Человек жив любопытством. Петельников знавал образованных, крепких и неглупых ребят, у которых валилось все из рук: у них не было любопытства. Не зря психологи рекомендуют менять работу каждые семь лет, дабы не затухала любознательность. В конце концов, молодость определяется не годами, а степенью любопытства. Не любопытствующий подросток — это кто же? Омоложенный старичок из сказки?
Но Петельников вспомнил глаза Саши Вязьметинова — темные, быстрые, познающие.
— У нас под городом садоводство… Верите ли, не заманить, — сокрушалась женщина.
— И к природе равнодушен? — не поверил оперативник.
— Критикует все, — обидчиво бросил отец.
— Мы сажаем картошку, овощи, яблоки есть… И ему грядку отвели: трудись на здоровье. А он, видите ли, хотел бы камин, теплицу с туманом, тропические розы, бассейн…

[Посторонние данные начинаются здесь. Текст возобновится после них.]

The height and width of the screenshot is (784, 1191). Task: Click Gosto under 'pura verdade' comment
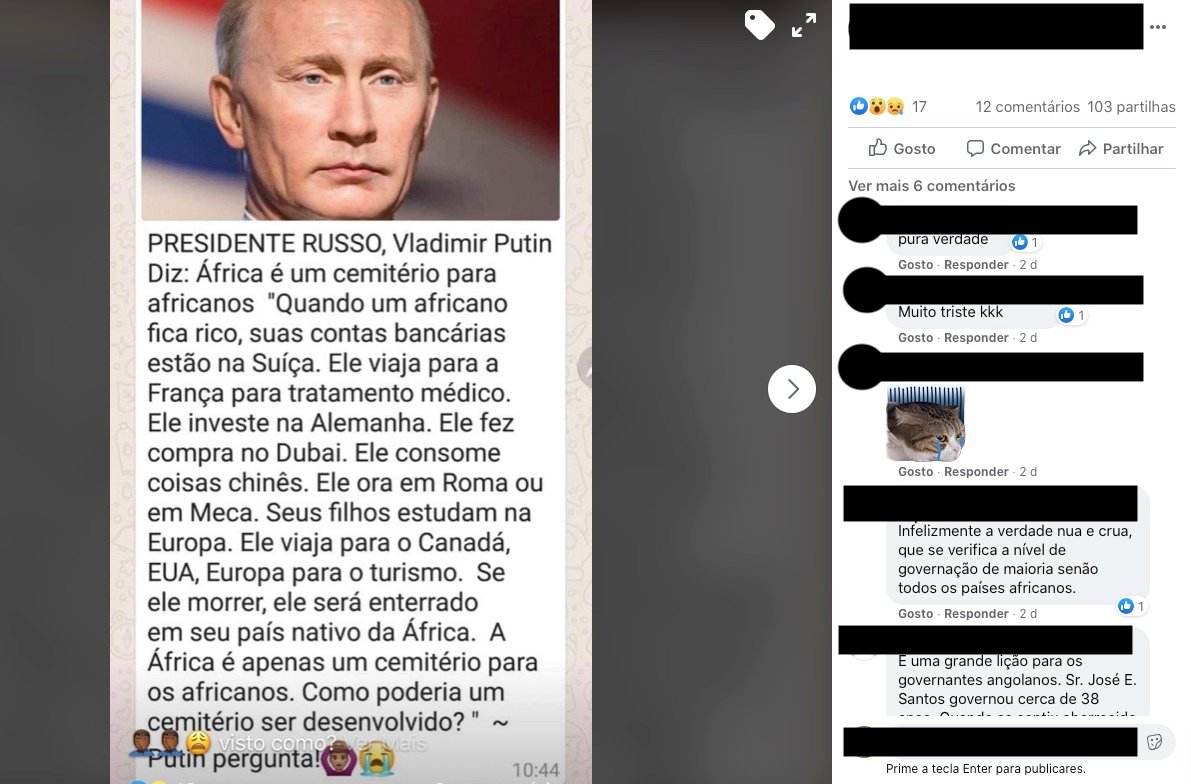[915, 264]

— С утками, — подсказал Петельников.
— Верно, с утками, — удивилась она.
Теперь родители смотрели на оперуполномоченного боязливо, словно он их подслушал.
— А почему бы вам не сложить камин? — спросил Петельников, чувствуя, как он сползает с серьезного тона.
Родители переглянулись.
— Это баловство, — объяснил Вязьметинов.
— В нем супу не сваришь, грибов не высушишь.

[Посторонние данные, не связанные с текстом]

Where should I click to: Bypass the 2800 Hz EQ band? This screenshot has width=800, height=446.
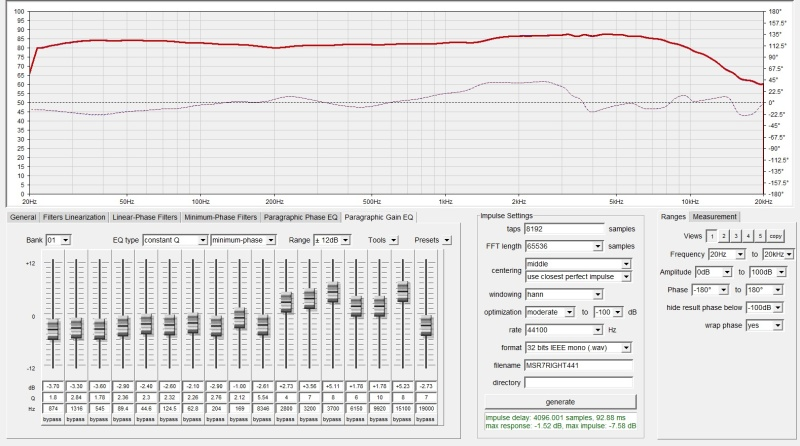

— Зато хорошо сидеть в креслах, смотреть на огонь и рассказывать занимательные истории, — поделился Петельников каминными прелестями и чуть было не добавил, что оперуполномоченному Леденцову весьма понравилось.
Вязьметиновы недоуменно молчали. Петельников ощутил не то сильную скуку, не то многодневную утомленность. У него вдруг пропало то самое любопытство, которым жив человек и жива его работа. Но тут же он догадался, что не скука одолела и не усталость, а пришла подспудная злость. Этого пустячного состояния он не признавал, давил его в зародыше самым верным путем, определив, откуда оно взялось.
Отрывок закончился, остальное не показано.